## THE EXERCISE
Rewrite the lines below as a JSON list of strings, with one string per line and no blank lines. Leave the pictures out.

## DATA ROWS
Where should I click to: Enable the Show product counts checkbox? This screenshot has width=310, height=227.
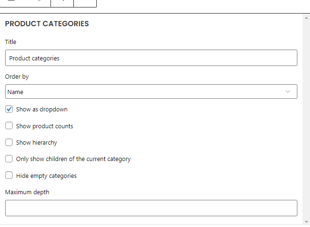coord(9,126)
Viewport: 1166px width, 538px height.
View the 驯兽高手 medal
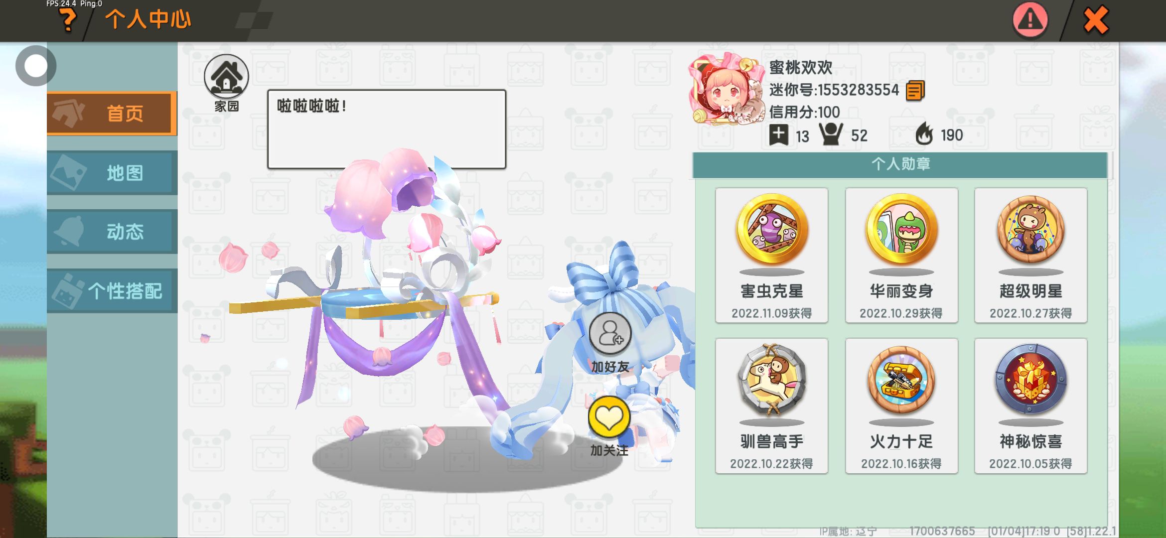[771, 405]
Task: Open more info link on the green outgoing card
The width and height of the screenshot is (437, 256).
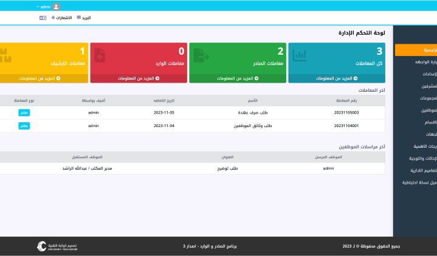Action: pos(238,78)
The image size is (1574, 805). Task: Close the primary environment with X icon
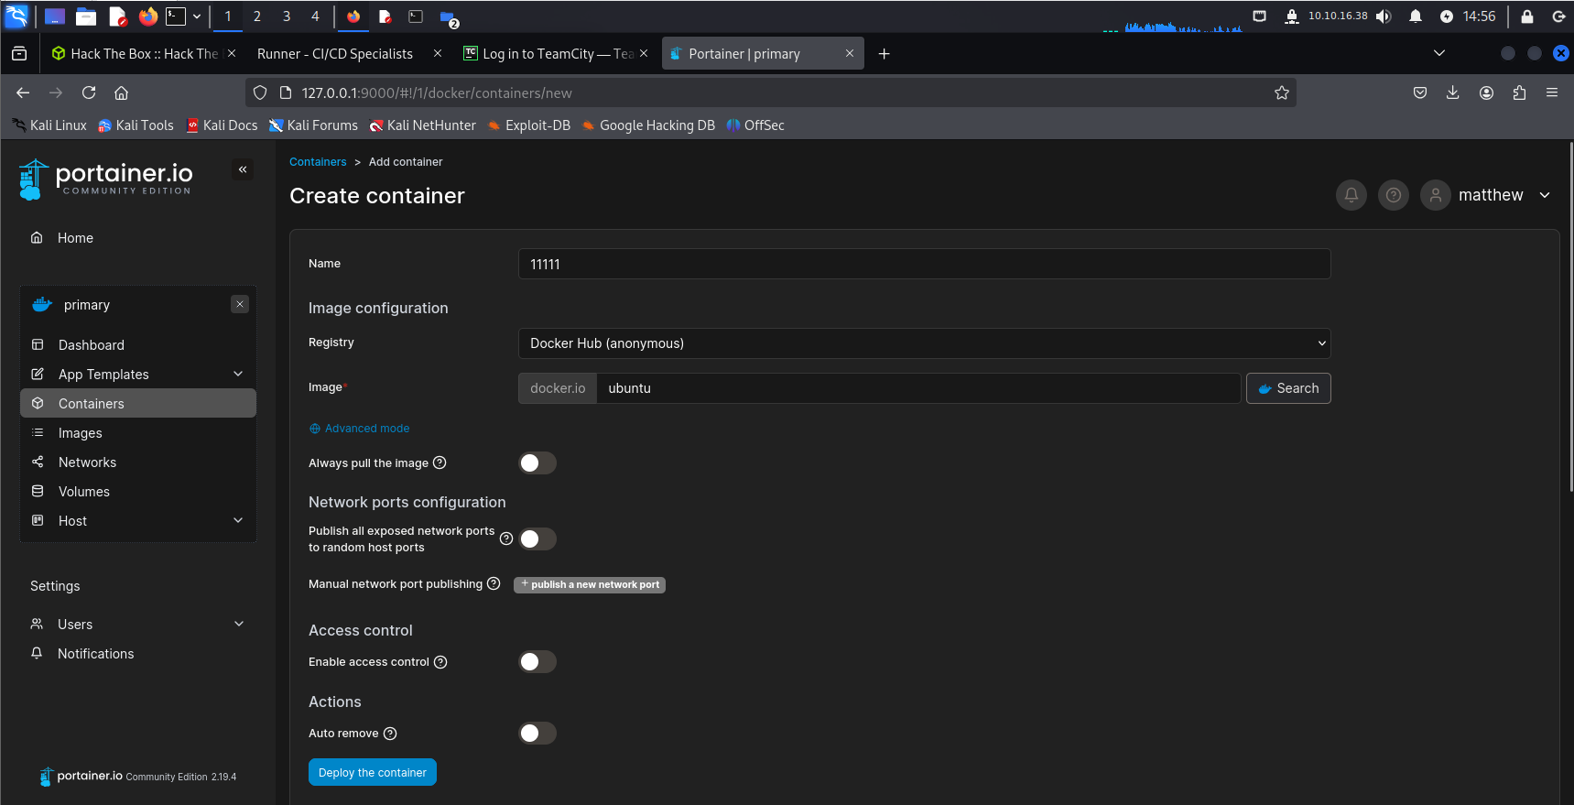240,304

## FINAL ANSWER
[
  "Where should I click to: Enable the Show product counts checkbox? This screenshot has width=310, height=227.",
  "coord(9,126)",
  "Viewport: 1166px width, 538px height.",
  "View the 驯兽高手 medal",
  "[771, 405]",
  "Task: Open more info link on the green outgoing card",
  "The width and height of the screenshot is (437, 256).",
  "Action: pos(238,78)",
  "The image size is (1574, 805). Task: Close the primary environment with X icon",
  "240,304"
]